Source:
::::

# Autotrail tyre pressures



## Oil-on-the-Road

Recently bought a 2003 Autotrail Dakota (Fiat 2.8). The salesman said something about the recommended tyre pressures in the Fiat hanbook being considered too high by many owners - but that they (Lowdhams) had to pump the tyres up to that to cover their backs.

The procedure he suggested for establishing a good pressure ( load up to typical weight, go to a weigh bridge, then ring tyre manufacturer for their recommendation, stating that the vehicle is a motorhome) seems rather complex and time consuming!

However - I have to agree - at full pressure the ride is a bit hard and bumpy - I wonder if anyone out there with a similar vehicle can recommend pressures to try?

TIA

Steve


----------



## Solwaybuggier

Steve

There's a current thread around the topic here . From ob1's posting you'll see that Michelin's responses are a bit prescribed nowadays, as well as dealers!

I printed off the email I got from them with suggested pressures (before their change of policy) and keep it in the van.

Ian


----------



## DTPCHEMICALS

On our autotrail the original fit michelins were a max of 80psi

The replacement Hankooks have a maximum of 60psi.


Dave p


----------



## Mrplodd

I am pretty sure you will find that the max weight and pressures shown on the sidewalls of tyres refer to the North American market ONLY. Worth checking with the trye manufacturers as advised.

I have a 2003 dakota SE on a Sprinter base and I run at about 75-80 on Michelin Agilis C's but I an very close to my max axle loadings most of the time.

Its better to run over than under inflated. I used to run at about 60 and after a long motorway run in the summer the rear tyres were VERY hot. Upped the pressure to about 75-80 and they now run at the same temp as the fronts.
Yes they are marked with a max pressure below that, please see above. 

Under inflated tyres can overheat and can fail, over inflated tyres will not overheat but may give a harsh ride. Your choice to make (within reason)


----------



## DTPCHEMICALS

Hankooks recomendation. 

Do not exceed 60 psi.

Dave p


----------



## Oil-on-the-Road

Thanks to all respondents - I will check out the tyres when I get the Dakota back from its first hosptalisation on Wednesday - on-board charger proved not to be working on first trip out! 

Still - that's what warranties are for  


Cheers

Steve


----------



## WUFBER

Steve,

I had the same issue with our 2007 model Tracker. I hope this helps.

::::

Stored records:
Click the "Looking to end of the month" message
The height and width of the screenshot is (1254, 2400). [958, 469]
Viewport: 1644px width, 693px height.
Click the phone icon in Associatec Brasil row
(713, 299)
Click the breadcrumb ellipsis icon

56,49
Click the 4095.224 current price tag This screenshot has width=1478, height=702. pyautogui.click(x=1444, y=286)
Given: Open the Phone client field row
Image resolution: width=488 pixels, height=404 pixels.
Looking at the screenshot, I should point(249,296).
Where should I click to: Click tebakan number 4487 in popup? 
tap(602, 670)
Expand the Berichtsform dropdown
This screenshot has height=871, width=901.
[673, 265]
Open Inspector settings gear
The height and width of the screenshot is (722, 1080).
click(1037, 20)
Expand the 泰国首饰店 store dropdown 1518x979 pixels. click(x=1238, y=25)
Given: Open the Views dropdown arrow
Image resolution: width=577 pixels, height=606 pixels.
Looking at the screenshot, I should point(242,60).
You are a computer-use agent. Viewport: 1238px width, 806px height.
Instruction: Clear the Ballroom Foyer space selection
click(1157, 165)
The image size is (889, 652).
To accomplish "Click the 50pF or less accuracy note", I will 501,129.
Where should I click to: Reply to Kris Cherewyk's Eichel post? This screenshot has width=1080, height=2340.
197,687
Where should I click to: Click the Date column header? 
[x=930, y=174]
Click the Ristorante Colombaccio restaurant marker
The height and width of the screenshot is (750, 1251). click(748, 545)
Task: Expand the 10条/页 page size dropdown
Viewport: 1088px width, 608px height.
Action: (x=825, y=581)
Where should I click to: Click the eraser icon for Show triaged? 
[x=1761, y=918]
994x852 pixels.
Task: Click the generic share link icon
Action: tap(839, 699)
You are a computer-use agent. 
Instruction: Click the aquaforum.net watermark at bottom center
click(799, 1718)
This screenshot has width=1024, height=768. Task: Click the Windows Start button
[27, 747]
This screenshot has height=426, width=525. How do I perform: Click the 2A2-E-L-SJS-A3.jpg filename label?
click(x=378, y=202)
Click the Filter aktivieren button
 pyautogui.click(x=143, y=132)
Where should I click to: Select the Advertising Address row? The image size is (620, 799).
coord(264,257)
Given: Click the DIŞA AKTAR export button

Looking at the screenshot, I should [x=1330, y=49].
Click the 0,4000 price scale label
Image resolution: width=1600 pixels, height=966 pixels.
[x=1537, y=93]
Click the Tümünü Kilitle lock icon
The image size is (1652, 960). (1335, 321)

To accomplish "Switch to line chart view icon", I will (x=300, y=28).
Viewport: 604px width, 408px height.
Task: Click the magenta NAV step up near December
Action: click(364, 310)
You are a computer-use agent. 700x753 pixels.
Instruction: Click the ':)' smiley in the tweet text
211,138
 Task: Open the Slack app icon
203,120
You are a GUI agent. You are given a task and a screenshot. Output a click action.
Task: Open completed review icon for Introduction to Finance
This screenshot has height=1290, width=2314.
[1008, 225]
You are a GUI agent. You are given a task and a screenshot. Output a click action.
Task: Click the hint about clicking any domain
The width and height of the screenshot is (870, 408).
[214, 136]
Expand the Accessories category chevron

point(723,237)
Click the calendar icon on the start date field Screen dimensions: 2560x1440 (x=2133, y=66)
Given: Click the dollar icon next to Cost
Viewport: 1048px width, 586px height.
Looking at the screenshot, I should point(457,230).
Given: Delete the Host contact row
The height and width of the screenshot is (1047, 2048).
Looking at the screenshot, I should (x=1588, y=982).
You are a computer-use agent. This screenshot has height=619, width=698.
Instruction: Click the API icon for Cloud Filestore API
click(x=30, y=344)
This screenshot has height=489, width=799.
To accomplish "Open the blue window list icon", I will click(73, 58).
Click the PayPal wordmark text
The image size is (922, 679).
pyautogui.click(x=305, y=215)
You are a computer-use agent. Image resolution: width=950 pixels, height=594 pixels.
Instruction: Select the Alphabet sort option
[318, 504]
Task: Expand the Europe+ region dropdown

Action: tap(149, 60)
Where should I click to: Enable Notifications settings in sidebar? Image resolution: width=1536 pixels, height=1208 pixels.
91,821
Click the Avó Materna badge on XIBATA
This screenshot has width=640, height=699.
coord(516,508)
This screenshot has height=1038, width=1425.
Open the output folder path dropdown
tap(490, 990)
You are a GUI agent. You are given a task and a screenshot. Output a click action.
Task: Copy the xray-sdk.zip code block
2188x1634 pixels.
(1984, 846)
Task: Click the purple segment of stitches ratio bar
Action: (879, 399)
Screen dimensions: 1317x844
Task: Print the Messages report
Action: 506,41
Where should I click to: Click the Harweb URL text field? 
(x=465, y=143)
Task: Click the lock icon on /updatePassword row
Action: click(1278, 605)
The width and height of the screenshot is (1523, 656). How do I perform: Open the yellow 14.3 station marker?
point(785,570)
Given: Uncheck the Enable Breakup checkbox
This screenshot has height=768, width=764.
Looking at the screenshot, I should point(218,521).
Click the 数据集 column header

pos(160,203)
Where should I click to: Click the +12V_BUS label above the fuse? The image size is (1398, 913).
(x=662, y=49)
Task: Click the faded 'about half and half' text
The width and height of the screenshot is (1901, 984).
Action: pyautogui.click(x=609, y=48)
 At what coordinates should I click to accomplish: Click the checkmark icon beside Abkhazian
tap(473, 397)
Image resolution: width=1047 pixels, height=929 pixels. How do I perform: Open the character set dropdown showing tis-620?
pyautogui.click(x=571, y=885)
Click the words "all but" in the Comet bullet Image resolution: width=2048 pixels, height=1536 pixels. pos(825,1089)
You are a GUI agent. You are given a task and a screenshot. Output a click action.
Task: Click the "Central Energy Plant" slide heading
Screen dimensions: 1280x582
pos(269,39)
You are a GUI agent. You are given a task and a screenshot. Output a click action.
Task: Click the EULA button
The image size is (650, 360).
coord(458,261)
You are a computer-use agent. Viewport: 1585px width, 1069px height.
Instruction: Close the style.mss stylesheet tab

::::

What this exercise asks:
[1] According to the forum thread on Autotrail tyre pressures, what is the maximum pressure of the replacement Hankooks?
[2] Decide whether each statement agrees with the forum thread on Autotrail tyre pressures, giving yes or no with the deciding words of the thread in quotation marks. (a) Oil-on-the-Road bought a 2003 Autotrail Dakota with a Fiat 2.8 engine. (b) The original fit Michelins on DTPCHEMICALS' Autotrail had a maximum of 60 psi. (c) Mrplodd states that over inflated tyres will overheat.
[3] Resume the forum thread on Autotrail tyre pressures, picking up after its final sentence.

In response:
[1] 60 psi.

[2]
(a) Yes: "Recently bought a 2003 Autotrail Dakota (Fiat 2.8)."
(b) No: "On our autotrail the original fit michelins were a max of 80psi"
(c) No: "over inflated tyres will not overheat but may give a harsh ride."

[3]
It was well worth making the effort. It has Vanco Camper tyres. I contacted Continental's support team via a form at www.conti-online.com with the details of the tyres and the vehicle plate weights and they replied immediately. After giving them some extra details they supplied me via email (extract below) the correct pressures.

I have since visited a weighbridge prior to a European trip and have refined the pressures using Continental's guidance to:

Front: 3.75 bar - 54 psi
Rear: 4.5 bar - 60 psi

The ride and handling is now superb with no thumps and bangs from the suspension. The tyres are wearing as normal. We have now done about 9,000 miles using these pressures.

I carry a copy of the email from Continental in the Motorhome just in case we are stopped. You also have to ensure dealers don't pump them up again when they service the vehicle.

An extract from the email is copied below:

The pressures you require are as follows:

Front: 3.75 bar - 54 psi
Rear: 4.5 bar - 65 psi

As a rough guide on this particular tyre, every 100kg increment would see an increase of 0.25bar (4 psi).

Tyre Markings: 215/70 R 15 CP 109R 
Max load single - 1030KG at 69PSI Cold 
Max Load dual - 975KG at 69PSI Cold 
Vehicle Plate: 
Front 1750 KG 
Rear 2000KG 
Gross Weight 3500KG 
Unladen mass 2915KG


----------



## UncleNorm

And if you want some light reading, here's the thread I started 16 months ago about the same concern...

http://www.motorhomefacts.com/ftopict-86250-.html

I still find it fascinating reading! :wink:

Really Steve, you have to go down the road of getting your MH into 'travel trim' before visiting the weighbridge. I emailed the relevent details to Continental and received the reply quickly. Instead of running 73F and 79R, I run 47 and 61. Much more enjoyable and quieter ride.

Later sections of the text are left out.